Cool! No way i can not make a long post!
Okay so hubby @COMaestro n I have 2 kiddos who I will ever more refer to Batman (7) n Robin(5). I tend to use those monikers online, (I will get to why*) both our boys are both
Diagnosed autism spectrum disorder, (both by doctors and agreed by schools) limited and non verbal, sub diagnosis ADHD** with receptive and expressive language disorders. (What they hear gets jumbled, what they say gets jumbled)
And Batman is soy-dairy-gluten-egg- nuts intolerant robin just gluten n nuts.
That all said, our day to is not typical . they are pretty awesome, and they work so hard at therapy. We do celebrate their neurodiversity Their therapy and needs are my life, I just try not to think of student loans.
Half the time, regular kids stuff, but there have been times where hubby n I forget kids under 5 can even talk. Once Batman came up to me and asked “I want hmm hmm pictures” with no idea what hmm hmm was. Not the best day
*special needs kids can be targets for abuse, not using/limiting their names online is a protective tactic.
** there ADHD is common sub diagnosis, possiblely because asd kiddos have a lot of sensory needs that present as ADHD.
Any other ASD parents high 5?
I feel like I’m failing in some of my parenting goals. She’s obsessed with princesses, the Disney ones and the “pretty cure” Japanese variety, will only wear pink, gets unreasonably upset when her clothes get dirty, and threw a tantrum the other day when I explained she couldn’t wear a skirt to go sledding in the snow.
Societal conditioning is just that much stronger than one parents’ influence, I guess (wife couldn’t care less and probably on balance encourages her focus on appearance).

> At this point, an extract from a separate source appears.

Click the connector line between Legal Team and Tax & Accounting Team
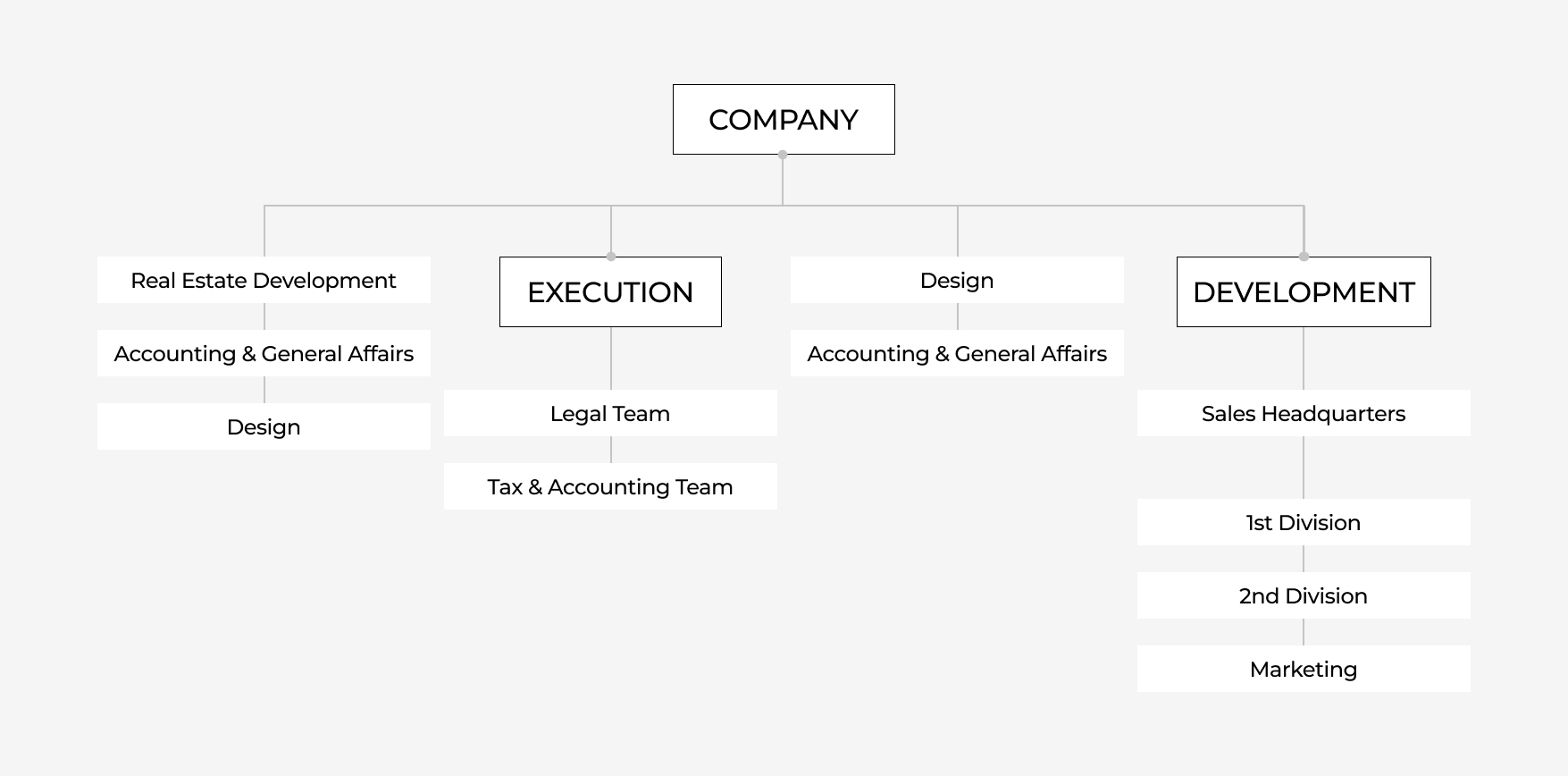 [611, 450]

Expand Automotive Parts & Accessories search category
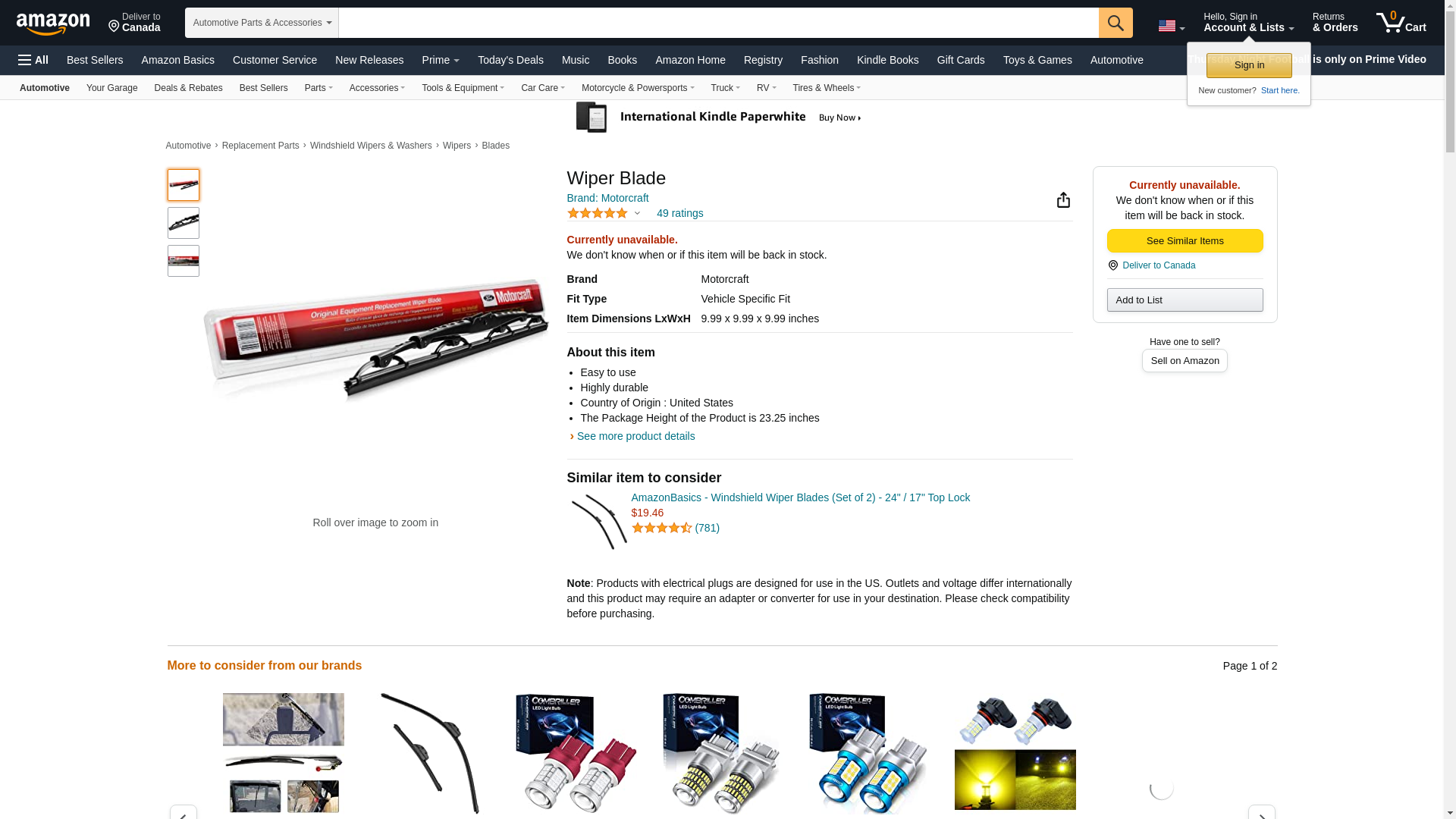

Still, you win some, you lose some. I’m not too hung up on this particular angle, but it’s hard to judge just how deep the conditioning goes. Japanese society is so very sexist and behind the times in so many ways, and constantly getting praise from all quarters based purely on how “cute” she is can’t be healthy in the long run.
Could be worse,
“How did you get the scizzors?!?”
Batman acting like “pff when you were getting Robin off the bookshelf I climbed on the stove then looked on top the fridge where you hid them-- not very well I not add-- now get me a squishy ball to cut up!”